*The task:*
Please give again, exactly and only, the stretch of lines from the one containing "Task: Select the HOME navigation menu item" to the end of the entries below.

Data items:
::::

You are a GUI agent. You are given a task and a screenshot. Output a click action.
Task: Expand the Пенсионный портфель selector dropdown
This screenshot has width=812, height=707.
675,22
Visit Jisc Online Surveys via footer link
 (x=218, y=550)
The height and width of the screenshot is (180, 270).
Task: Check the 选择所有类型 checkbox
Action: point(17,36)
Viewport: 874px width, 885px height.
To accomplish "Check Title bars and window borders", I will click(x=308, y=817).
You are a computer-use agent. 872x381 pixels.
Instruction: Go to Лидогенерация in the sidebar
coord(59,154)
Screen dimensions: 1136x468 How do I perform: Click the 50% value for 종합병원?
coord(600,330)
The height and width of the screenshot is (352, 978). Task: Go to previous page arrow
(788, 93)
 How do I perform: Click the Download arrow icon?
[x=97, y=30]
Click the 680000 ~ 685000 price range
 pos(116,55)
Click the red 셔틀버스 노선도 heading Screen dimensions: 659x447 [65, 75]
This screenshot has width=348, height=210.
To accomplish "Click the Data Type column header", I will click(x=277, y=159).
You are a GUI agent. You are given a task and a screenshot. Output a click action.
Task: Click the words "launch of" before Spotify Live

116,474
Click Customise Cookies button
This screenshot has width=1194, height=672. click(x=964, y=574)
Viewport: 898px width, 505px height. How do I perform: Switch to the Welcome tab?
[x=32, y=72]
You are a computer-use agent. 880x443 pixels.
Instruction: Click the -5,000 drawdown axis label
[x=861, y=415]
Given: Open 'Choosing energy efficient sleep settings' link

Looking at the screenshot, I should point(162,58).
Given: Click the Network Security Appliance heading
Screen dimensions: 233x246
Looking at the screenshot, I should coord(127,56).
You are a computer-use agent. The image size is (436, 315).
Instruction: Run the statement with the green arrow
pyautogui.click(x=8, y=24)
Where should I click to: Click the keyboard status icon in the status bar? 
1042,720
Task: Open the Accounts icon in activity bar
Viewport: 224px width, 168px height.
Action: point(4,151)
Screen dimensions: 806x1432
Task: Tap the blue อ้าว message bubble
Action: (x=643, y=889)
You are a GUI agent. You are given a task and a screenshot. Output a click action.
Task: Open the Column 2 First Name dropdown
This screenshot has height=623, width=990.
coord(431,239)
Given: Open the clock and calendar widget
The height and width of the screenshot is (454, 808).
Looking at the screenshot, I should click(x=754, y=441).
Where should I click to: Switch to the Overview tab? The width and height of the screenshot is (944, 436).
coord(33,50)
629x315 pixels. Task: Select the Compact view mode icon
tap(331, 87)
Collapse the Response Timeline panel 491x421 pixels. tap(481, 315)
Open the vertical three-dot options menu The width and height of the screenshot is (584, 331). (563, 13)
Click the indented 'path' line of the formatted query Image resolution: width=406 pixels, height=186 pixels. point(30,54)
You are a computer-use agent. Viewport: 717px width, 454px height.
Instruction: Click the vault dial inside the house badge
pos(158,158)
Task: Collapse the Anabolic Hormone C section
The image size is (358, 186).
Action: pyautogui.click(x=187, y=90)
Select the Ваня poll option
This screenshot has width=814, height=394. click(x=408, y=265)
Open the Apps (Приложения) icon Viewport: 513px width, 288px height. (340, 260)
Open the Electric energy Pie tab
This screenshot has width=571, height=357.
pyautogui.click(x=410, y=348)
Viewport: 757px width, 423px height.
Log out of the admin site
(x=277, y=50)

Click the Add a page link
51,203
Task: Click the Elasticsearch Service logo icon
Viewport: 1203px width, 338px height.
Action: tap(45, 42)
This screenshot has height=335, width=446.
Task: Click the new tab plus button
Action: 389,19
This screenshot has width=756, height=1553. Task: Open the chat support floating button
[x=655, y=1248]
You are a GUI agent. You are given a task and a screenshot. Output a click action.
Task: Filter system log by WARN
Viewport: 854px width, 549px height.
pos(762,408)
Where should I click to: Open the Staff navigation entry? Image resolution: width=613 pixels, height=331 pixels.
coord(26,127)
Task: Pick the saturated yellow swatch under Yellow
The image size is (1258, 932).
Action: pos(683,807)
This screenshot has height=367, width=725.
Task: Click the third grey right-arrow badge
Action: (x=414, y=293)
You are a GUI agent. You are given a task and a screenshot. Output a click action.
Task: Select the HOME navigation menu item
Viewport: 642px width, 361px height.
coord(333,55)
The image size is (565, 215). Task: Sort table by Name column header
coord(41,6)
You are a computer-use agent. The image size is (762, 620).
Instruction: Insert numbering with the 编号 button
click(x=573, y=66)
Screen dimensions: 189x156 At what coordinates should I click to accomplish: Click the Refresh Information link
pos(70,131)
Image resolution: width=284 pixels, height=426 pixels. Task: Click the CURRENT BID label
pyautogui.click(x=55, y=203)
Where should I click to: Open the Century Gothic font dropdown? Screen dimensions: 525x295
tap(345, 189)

::::

*Result of this exercise:*
Task: Select the HOME navigation menu item
Viewport: 642px width, 361px height.
coord(333,55)
The image size is (565, 215). Task: Sort table by Name column header
coord(41,6)
You are a computer-use agent. The image size is (762, 620).
Instruction: Insert numbering with the 编号 button
click(x=573, y=66)
Screen dimensions: 189x156 At what coordinates should I click to accomplish: Click the Refresh Information link
pos(70,131)
Image resolution: width=284 pixels, height=426 pixels. Task: Click the CURRENT BID label
pyautogui.click(x=55, y=203)
Where should I click to: Open the Century Gothic font dropdown? Screen dimensions: 525x295
tap(345, 189)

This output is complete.